A veces me da por pensar que de haber nacido Platón en el siglo XX, habría encontrado en el cine un sistema muy pedagógico para explicar a sus alumnos su teoría de las ideas. Como en el mito de la caverna, en el cine disponemos de un grupo de personas encerrado en una sala oscura, una proyección que se sucede frente a sus ojos y unas sombras que representan una realidad que desconocen y de la que tan solo ven sus siluetas… En su anterior película, El país de las maravillas (Le Meraviglie, 2014), Alice Rohrwacher utilizaba esas mismas sombras y cueva platónicas en una escena que simbolizaba el proceso de maduración de la pequeña Gelsomina. Con la muchacha y su recién descubierto primer amor proyectando las sombras de sus cuerpos sobre las paredes de una cueva, Rohrwacher representaba aquel momento vital en que —como le ocurría a aquel habitante de la caverna de Platón— toca salir del nido para averiguar, comprender y abrazar la realidad que hasta entonces nos era presentada a través de simples sombras.
Lazzaro feliz no deja de continuar con esa idea de la realidad mostrada desde una doble vertiente, su feliz (pero limitada) simpleza y su apesadumbrada (pero rica) complejidad. Por un lado, el engaño que padecen los habitantes de Inviolata (cueva y sombras), se contrapone a esa segunda mitad de la película en la que, años después, ya liberados, nos los reencontramos en el mundo actual (fuera de la cueva). También como en el mito platónico, el grupo mayor se mofa del individuo que ha tenido una experiencia distinta a la suya, y se impone a él sin miramientos. La diferencia con respecto al mito, en este caso, se halla en un detalle que no es para nada nimio: mientras que en la alegoría de Platón el malogrado era aquel que, habiendo vivido, llevaba al grupo el conocimiento adquirido (la masa prefiere mantenerse ignorante), en Lazzaro feliz es la bonhomía la que no encuentra acogida en sociedad. No resultaría del todo desacertado pensar, pues, que si el conocimiento fue tratado y mirado con desprecio y desconfianza durante parte de nuestra historia como Humanidad, en la era que nos ha tocado vivir quizás ese papel haya mutado hacia un valor como la bondad.
Lazzaro es en sí mismo una sombra, una idea en el concepto platónico de la palabra. No estamos ante un personaje, sino ante la personificación de un ideal, el de la bonhomía. Presentándolo como un bloque estanco, sin matices ni poros por los que se pueda filtrar corrupción alguna, Rohrwacher puede hacer viajar a su “personaje” a lo largo del tiempo sin necesidad de más explicaciones. En una alocada pero plausible interpretación de la película, Lazzaro (o la bondad encarnada en humano) es presentada a un grupo de adultos años después de haberla perdido de vista. La inocencia, filtrada a través de los nítidos ojos de Adriano Tardiolo, se quedó en la cueva de la que todos ellos salieron, la misma cueva de la que salió Gelsomina en El País de las Maravillas para abrazar su siguiente etapa de madurez. De esta forma, Rohrwacher (nos) cuestiona qué lugar queda para la bondad e inocencia puras en el mundo de los adultos y en el mundo actual; esto es, para todos nosotros, que con nuestras conductas en el día a día creamos aquello a lo que llamamos con desdén “la sociedad”.

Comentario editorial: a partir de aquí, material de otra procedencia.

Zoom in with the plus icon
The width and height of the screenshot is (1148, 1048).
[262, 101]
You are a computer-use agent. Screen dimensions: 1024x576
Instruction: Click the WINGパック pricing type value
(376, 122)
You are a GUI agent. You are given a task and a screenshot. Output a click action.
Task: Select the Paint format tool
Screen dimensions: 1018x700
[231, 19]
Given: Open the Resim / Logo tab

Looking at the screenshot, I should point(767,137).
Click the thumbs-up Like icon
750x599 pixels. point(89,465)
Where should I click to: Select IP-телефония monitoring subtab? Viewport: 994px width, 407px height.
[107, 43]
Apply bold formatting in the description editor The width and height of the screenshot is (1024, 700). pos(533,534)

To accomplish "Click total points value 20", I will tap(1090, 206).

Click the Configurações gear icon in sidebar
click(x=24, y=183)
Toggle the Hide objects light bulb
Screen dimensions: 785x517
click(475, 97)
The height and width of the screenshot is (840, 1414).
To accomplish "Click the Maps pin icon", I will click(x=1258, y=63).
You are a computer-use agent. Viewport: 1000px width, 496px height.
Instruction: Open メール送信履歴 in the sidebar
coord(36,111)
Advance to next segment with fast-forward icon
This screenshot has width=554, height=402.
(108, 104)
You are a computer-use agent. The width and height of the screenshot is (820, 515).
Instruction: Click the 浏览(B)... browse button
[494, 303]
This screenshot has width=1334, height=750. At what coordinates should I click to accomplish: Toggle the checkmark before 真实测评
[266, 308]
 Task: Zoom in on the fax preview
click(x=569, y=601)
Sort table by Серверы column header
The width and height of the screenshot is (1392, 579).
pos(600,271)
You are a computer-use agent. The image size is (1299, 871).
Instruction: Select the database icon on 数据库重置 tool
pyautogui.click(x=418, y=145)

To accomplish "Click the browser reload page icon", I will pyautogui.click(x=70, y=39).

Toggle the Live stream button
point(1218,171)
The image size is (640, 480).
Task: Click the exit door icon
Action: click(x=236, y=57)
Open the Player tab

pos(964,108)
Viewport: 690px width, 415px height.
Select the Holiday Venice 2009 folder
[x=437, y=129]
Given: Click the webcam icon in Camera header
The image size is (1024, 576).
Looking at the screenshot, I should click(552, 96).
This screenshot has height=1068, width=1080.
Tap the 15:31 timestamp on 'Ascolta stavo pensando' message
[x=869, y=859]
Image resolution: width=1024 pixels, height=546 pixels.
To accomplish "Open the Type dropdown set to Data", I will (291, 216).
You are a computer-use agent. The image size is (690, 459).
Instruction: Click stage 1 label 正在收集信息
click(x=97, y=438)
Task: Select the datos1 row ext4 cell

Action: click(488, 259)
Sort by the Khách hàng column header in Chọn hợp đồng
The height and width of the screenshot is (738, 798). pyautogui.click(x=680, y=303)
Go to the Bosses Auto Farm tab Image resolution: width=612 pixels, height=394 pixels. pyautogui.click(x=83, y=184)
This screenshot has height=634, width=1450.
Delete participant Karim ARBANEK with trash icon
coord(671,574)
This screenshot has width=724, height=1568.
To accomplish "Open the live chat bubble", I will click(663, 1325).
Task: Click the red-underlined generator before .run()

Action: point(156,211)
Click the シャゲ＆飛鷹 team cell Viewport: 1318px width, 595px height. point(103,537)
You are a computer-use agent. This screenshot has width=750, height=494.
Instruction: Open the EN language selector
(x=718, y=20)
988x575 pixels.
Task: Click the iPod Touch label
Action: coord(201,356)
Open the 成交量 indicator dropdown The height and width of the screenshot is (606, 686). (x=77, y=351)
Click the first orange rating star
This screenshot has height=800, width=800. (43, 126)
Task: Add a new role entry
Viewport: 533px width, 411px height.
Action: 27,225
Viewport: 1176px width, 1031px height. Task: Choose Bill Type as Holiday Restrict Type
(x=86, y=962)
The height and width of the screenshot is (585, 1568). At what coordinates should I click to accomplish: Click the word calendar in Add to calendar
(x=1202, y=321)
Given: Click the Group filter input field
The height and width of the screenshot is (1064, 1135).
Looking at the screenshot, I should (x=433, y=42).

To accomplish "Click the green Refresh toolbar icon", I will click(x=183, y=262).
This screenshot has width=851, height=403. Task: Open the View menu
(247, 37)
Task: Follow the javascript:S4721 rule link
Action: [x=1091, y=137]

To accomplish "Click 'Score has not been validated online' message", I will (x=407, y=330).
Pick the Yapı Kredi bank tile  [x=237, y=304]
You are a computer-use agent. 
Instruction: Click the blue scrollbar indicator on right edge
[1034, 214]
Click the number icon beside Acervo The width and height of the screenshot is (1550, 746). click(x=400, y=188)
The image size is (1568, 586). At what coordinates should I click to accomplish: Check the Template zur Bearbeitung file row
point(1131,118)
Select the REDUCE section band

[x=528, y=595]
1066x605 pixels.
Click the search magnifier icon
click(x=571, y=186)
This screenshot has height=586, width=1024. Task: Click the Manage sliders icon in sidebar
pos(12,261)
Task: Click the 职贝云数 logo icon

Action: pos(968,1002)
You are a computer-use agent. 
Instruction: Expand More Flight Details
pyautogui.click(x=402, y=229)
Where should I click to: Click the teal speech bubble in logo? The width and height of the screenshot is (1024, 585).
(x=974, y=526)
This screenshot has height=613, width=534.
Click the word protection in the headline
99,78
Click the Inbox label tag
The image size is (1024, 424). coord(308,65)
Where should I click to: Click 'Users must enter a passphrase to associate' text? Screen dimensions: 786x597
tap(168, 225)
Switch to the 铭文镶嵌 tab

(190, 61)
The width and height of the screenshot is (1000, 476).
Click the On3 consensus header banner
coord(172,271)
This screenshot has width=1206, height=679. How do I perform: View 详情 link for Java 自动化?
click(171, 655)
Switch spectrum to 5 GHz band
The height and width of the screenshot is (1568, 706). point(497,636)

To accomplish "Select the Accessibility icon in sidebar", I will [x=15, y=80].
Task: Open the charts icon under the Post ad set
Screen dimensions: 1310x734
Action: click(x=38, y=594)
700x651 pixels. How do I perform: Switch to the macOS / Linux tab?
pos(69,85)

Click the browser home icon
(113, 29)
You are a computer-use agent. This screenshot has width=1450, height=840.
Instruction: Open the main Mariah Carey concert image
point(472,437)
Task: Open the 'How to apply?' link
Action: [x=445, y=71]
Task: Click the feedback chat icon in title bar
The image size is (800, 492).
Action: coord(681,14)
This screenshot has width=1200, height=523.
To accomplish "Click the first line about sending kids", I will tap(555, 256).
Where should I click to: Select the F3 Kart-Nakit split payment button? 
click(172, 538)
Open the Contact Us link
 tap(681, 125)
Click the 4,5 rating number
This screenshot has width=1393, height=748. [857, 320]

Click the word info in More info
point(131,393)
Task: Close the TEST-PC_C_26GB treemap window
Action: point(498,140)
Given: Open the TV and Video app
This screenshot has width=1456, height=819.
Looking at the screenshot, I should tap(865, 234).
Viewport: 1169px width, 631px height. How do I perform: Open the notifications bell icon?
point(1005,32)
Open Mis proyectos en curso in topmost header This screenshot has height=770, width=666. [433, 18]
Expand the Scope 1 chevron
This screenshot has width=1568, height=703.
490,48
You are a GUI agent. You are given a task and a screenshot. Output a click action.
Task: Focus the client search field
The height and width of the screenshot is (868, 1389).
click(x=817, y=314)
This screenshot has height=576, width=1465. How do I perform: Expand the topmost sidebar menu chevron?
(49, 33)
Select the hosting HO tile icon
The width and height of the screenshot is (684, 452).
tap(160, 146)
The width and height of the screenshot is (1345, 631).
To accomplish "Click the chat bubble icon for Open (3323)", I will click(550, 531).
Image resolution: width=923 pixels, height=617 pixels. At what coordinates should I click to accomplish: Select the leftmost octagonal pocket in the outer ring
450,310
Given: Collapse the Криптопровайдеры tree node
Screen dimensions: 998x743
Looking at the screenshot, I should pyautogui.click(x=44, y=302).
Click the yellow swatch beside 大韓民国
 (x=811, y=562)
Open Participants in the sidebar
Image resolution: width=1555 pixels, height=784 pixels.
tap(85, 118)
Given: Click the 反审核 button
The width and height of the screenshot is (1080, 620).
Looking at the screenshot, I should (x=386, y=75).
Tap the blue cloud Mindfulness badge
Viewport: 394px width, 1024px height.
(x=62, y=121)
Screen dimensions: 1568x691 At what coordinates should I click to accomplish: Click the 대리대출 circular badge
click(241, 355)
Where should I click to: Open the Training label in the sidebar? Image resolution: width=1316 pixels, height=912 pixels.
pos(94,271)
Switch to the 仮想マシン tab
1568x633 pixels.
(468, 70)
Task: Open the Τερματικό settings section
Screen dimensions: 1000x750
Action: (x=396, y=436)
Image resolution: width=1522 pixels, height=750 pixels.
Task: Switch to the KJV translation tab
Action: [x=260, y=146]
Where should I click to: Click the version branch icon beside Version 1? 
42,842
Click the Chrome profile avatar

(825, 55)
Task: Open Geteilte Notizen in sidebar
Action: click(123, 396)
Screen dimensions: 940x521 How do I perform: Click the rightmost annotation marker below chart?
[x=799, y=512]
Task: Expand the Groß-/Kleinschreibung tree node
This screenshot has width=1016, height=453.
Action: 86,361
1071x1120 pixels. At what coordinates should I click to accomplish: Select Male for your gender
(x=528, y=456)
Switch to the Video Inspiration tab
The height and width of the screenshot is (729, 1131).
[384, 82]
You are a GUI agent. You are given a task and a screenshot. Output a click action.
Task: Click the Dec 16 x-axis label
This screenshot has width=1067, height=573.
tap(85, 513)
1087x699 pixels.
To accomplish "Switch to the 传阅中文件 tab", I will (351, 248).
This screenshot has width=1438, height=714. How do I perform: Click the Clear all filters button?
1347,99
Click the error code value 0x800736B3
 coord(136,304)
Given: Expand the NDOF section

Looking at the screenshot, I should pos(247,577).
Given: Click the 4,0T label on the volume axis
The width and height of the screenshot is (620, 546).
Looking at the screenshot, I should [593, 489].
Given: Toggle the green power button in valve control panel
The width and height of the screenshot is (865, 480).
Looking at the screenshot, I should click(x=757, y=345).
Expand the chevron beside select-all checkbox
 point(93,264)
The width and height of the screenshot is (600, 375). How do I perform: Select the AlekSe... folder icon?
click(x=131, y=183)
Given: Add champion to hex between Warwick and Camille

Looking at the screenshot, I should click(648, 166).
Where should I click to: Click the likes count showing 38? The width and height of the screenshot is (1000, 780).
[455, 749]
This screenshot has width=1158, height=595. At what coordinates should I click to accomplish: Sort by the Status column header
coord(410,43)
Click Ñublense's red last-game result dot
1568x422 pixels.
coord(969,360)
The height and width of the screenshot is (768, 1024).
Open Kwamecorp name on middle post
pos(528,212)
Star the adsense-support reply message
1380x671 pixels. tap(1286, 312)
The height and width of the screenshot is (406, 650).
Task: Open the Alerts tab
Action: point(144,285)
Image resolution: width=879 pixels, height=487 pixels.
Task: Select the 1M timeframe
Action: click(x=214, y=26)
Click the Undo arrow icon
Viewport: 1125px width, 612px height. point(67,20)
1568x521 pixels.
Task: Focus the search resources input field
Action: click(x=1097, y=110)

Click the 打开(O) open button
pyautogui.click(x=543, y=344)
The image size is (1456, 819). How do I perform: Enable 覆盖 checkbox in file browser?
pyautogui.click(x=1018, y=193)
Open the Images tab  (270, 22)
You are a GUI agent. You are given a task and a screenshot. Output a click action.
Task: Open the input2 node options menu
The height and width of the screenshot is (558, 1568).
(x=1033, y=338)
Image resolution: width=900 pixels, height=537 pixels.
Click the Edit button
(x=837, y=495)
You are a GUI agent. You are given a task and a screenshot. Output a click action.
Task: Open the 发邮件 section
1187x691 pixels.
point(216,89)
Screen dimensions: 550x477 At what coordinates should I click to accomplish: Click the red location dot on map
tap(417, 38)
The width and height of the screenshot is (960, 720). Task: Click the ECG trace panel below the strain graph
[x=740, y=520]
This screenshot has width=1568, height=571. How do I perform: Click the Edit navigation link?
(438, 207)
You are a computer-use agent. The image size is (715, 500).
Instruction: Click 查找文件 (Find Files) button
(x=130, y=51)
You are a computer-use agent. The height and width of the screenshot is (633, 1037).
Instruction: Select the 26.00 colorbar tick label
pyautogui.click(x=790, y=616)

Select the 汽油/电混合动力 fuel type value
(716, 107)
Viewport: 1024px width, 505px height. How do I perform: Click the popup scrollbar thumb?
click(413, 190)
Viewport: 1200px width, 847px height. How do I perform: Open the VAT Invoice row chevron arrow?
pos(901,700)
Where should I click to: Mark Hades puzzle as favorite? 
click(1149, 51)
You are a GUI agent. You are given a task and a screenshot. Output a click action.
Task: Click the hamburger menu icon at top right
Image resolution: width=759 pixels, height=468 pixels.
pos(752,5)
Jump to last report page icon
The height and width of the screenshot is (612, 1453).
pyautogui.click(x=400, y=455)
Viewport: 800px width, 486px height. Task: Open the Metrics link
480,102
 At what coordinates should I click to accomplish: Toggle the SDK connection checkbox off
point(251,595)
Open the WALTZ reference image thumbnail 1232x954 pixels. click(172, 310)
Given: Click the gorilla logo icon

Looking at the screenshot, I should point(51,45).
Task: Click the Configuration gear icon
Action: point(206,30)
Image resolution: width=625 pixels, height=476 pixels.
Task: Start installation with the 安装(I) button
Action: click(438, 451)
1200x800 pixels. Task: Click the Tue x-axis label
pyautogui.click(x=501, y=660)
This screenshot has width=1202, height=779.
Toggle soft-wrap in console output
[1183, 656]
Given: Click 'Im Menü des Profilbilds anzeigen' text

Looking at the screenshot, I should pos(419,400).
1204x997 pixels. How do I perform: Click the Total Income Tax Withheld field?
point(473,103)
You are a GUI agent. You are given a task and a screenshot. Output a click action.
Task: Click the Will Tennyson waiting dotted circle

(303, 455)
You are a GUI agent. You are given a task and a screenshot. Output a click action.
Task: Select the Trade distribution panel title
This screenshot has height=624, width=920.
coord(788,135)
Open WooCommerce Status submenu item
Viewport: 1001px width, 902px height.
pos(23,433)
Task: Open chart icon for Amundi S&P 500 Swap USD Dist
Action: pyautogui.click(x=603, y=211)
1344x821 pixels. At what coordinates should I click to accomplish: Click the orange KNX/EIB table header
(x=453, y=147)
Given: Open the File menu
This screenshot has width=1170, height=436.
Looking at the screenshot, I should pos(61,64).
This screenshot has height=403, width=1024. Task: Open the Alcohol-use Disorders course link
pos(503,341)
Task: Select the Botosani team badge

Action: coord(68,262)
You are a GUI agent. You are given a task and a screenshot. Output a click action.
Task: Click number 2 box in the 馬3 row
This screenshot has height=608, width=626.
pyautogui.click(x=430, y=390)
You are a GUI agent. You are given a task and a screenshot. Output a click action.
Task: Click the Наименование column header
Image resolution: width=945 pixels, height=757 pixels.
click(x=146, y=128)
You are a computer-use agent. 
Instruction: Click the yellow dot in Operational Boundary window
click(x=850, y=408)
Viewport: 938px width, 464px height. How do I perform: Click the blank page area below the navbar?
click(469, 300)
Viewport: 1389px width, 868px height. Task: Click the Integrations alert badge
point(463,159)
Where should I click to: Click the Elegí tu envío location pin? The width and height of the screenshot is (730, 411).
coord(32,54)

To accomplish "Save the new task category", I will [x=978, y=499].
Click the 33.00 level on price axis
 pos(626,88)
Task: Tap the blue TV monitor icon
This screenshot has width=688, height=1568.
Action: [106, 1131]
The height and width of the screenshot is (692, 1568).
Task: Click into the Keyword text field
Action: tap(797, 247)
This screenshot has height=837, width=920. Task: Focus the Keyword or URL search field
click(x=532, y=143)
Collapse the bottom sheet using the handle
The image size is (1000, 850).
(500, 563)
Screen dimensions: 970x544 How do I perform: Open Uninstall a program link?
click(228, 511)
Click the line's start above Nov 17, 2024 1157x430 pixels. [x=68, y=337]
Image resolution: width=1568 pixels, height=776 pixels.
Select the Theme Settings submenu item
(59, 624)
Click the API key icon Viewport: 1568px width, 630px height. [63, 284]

Por todas estas razones (más allá de su interés cinematográfico, del cual habló largo y tendido el compañero Antoni Peris en su crítica de la película), Lazzaro feliz ha sido una de las favoritas del 2018… Cuando una película (que no deja de ser, recordemos, un cúmulo de sombras que evoca una realidad) logra transgredir la separación realidad/ensoñación para invitar al espectador a salir a su realidad cuestionándose, mirándose y queriendo actuar para mejorar… es cuando el cine, por más que de sombras esté hecho, se convierte en aquello que realmente merece la pena: pura vida.